§ **EXERCISE AIM**: From the line that contains "This screenshot has width=800, height=598." through the last line of the data, copy everything exactly and nothing else, omitting the pictures.

*** DATA FOR THIS TASK Section Begins ***

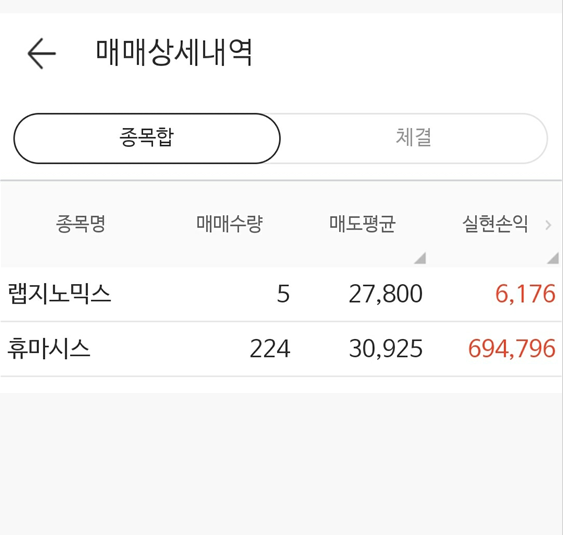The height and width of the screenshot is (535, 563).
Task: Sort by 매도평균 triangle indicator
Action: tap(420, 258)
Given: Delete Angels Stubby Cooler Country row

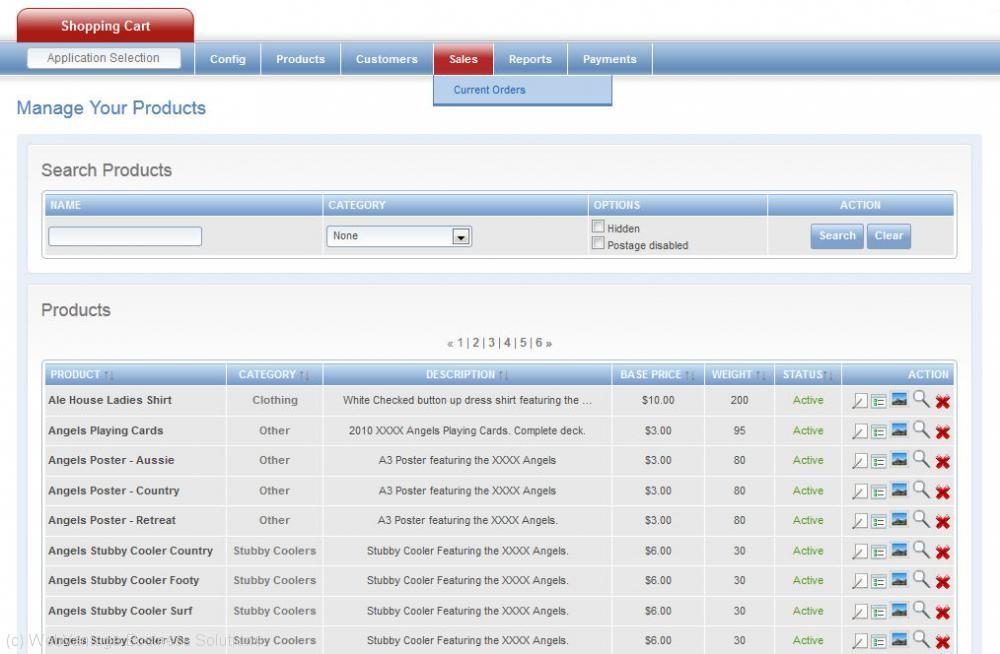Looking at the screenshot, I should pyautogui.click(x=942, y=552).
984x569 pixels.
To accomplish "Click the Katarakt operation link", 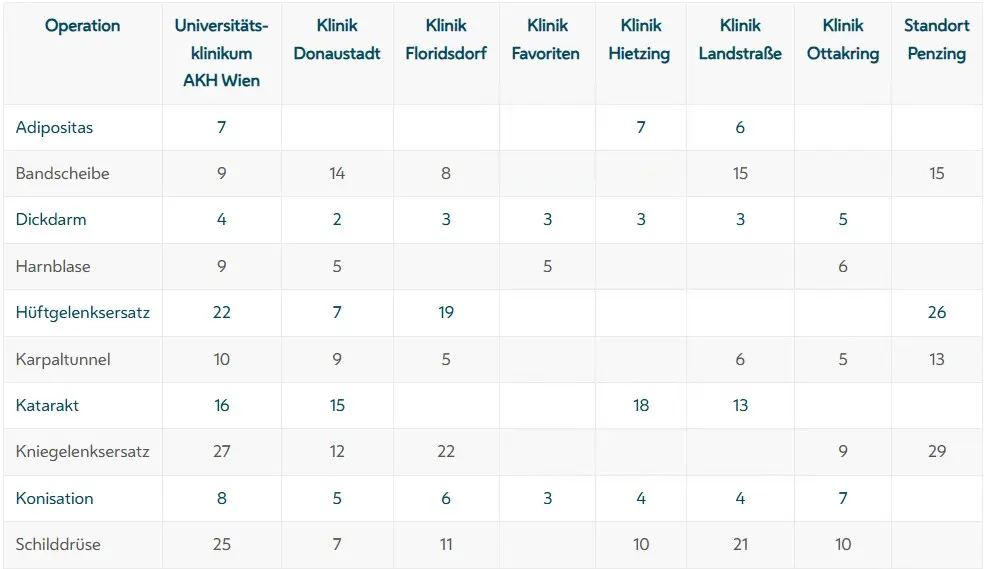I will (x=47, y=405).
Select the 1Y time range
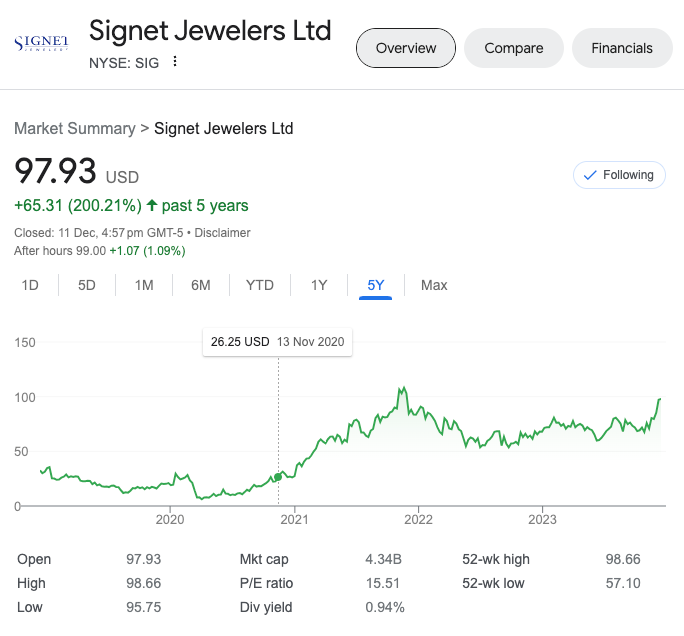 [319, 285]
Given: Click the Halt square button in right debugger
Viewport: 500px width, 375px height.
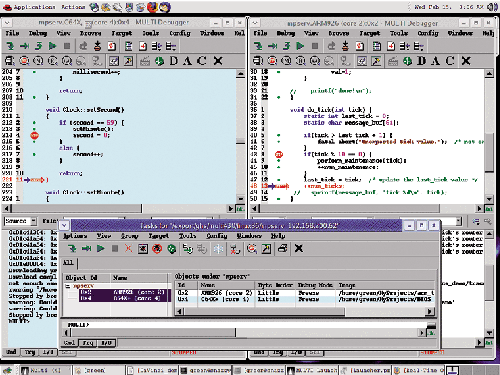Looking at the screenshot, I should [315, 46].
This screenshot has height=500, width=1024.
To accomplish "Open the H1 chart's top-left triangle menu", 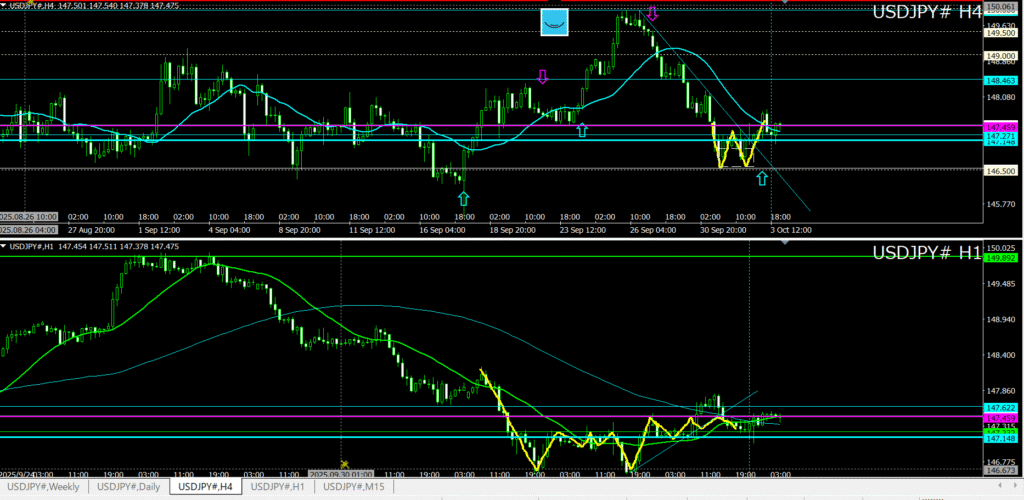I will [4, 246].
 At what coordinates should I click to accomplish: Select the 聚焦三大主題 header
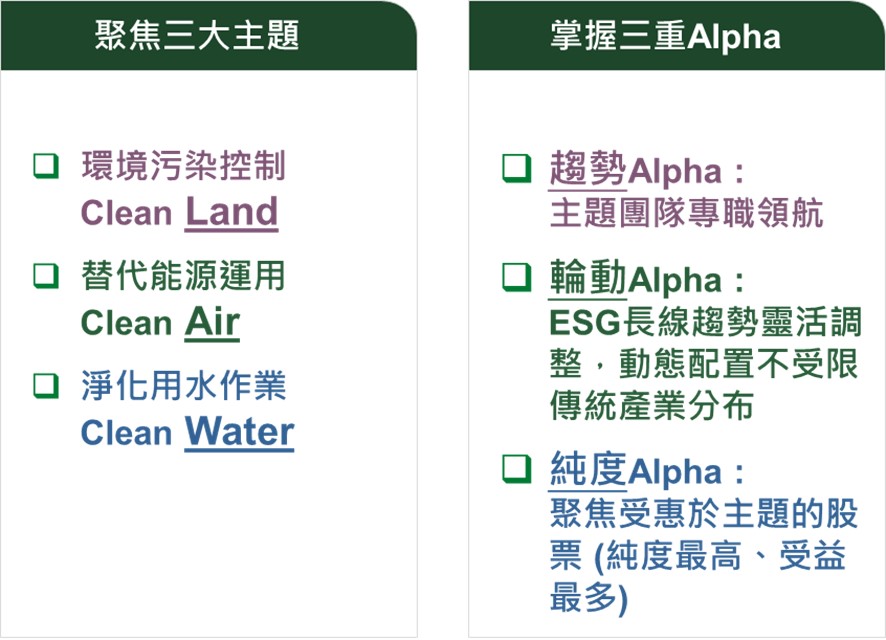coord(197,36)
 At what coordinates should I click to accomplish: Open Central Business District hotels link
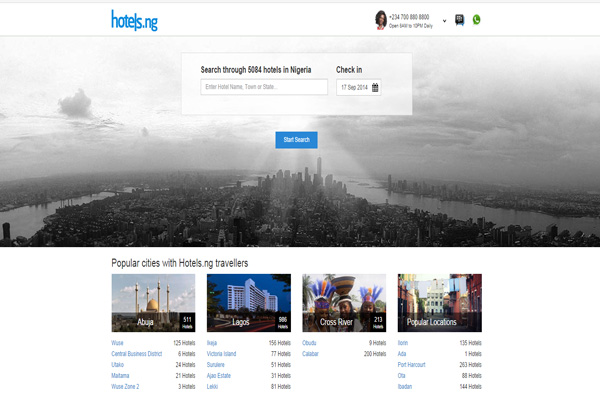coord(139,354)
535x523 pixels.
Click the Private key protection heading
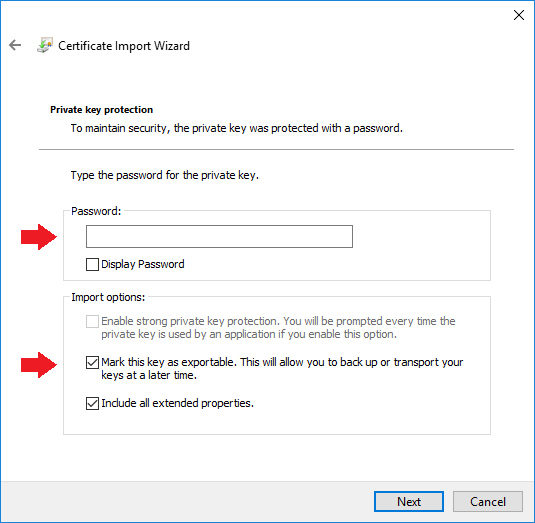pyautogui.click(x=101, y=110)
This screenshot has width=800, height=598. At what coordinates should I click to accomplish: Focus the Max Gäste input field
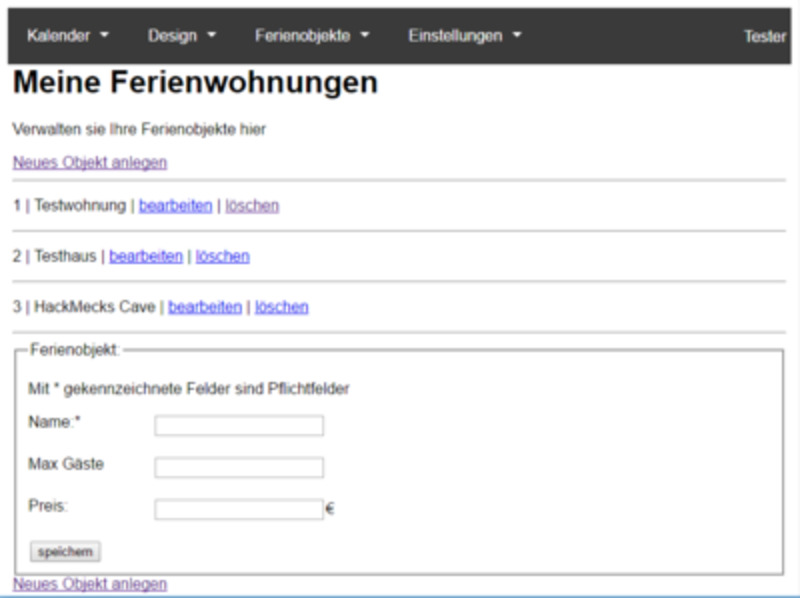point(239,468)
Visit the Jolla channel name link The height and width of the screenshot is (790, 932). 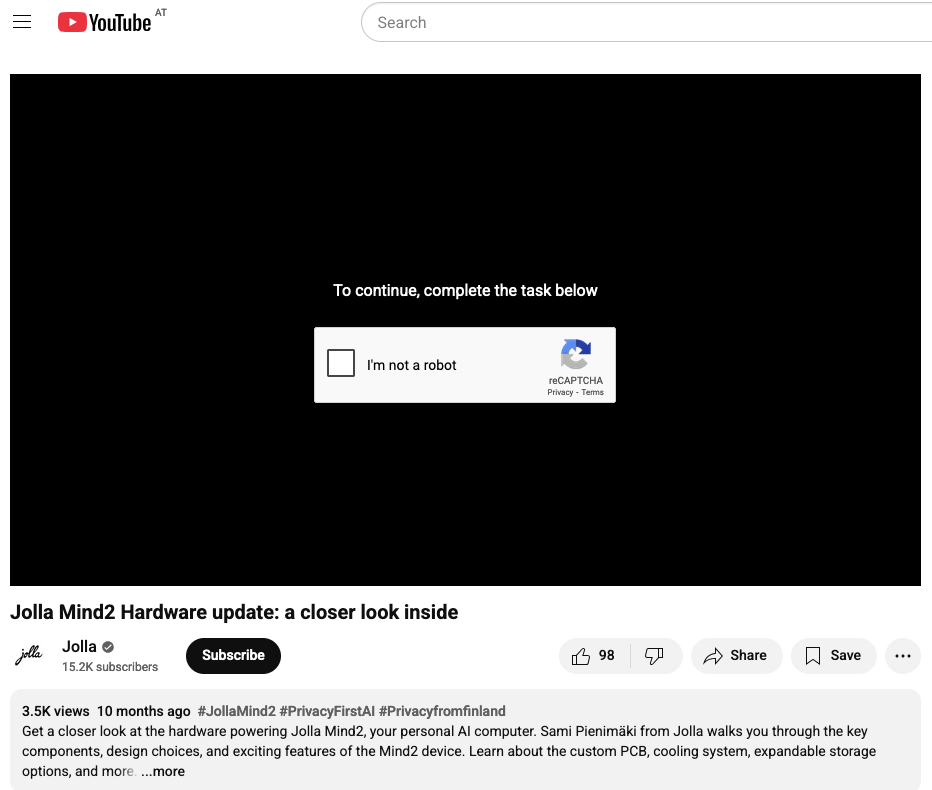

*** DATA FOR THIS TASK Section Ends ***

§ **ANSWER TO THIS EXERCISE**:
This screenshot has width=800, height=598. At what coordinates should I click to accomplish: Focus the Max Gäste input field
point(239,468)
Visit the Jolla channel name link The height and width of the screenshot is (790, 932). 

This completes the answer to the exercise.